A Hundred Years of Shame – Songs of Resistance and Scenarios for Chinese Nations
A Hundred Years of Shame – Songs of Resistance and Scenarios for Chinese Nations brings together artists from Hong Kong, Taiwan and mainland China to explore the diverse art scenes of these three regions and their varied concepts of art and society.
The invited artists often employ satirical, subversive, and original takes on history and the contemporary, helping to expose the dangers and clichés mobilized by nationalism’s rise in China, as well as seeking for politics of the everyday that can move past the deadlocks within today’s reality.
The works displayed are often informed by feelings of shame and unease, but of a different nature than the officially mandated standard of honor and disgrace. Instead, the urgency that these artists respond to is related to how artistic creation functions and fulfills its stated values under drastic social transformation.

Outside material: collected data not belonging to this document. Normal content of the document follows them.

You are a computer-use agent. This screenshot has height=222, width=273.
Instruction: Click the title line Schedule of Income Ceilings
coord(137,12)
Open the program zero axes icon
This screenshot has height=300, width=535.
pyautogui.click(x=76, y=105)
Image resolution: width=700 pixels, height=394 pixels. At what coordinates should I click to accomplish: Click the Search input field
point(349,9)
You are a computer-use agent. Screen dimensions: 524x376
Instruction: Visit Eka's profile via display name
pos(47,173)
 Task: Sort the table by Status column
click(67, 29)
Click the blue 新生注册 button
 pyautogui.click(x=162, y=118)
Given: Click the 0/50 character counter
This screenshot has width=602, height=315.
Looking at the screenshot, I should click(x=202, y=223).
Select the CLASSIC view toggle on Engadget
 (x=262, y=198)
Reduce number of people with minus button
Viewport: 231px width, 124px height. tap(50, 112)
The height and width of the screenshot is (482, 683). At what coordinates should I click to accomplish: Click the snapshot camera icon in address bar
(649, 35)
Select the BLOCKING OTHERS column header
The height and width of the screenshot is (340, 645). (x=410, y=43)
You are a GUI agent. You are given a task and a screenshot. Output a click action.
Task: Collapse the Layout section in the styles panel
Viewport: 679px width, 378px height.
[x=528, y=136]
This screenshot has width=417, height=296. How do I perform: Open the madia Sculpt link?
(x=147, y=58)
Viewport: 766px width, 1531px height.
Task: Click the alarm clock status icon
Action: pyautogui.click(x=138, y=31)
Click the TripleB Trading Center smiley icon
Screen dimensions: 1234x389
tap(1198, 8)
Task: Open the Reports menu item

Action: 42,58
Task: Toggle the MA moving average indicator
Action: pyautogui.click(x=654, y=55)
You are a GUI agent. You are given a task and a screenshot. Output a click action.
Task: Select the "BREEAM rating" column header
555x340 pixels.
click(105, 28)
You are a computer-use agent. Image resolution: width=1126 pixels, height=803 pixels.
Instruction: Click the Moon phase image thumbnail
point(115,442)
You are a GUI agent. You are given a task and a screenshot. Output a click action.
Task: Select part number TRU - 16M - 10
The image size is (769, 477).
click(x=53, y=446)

It also features the recording studio of the fictional label Xi Kang Records, named after the subversive scholar and musician of the Three Kingdoms period. The label represents a wide variety of music of discontent from across the Chinese-speaking world, with selections by sound culture and independent music researchers and curators Jeph Lo and Amy Cheng, and independent musicians Mei Er, Wutiaoren, andLam P.
An Academy of Shame and an Academy of Humiliation displays their collections, archives, and libraries within the exhibition, with a special contribution from abroad by the Department of Mimetic Ignominy (Russia), devised by David Riff and Ekaterina Degot.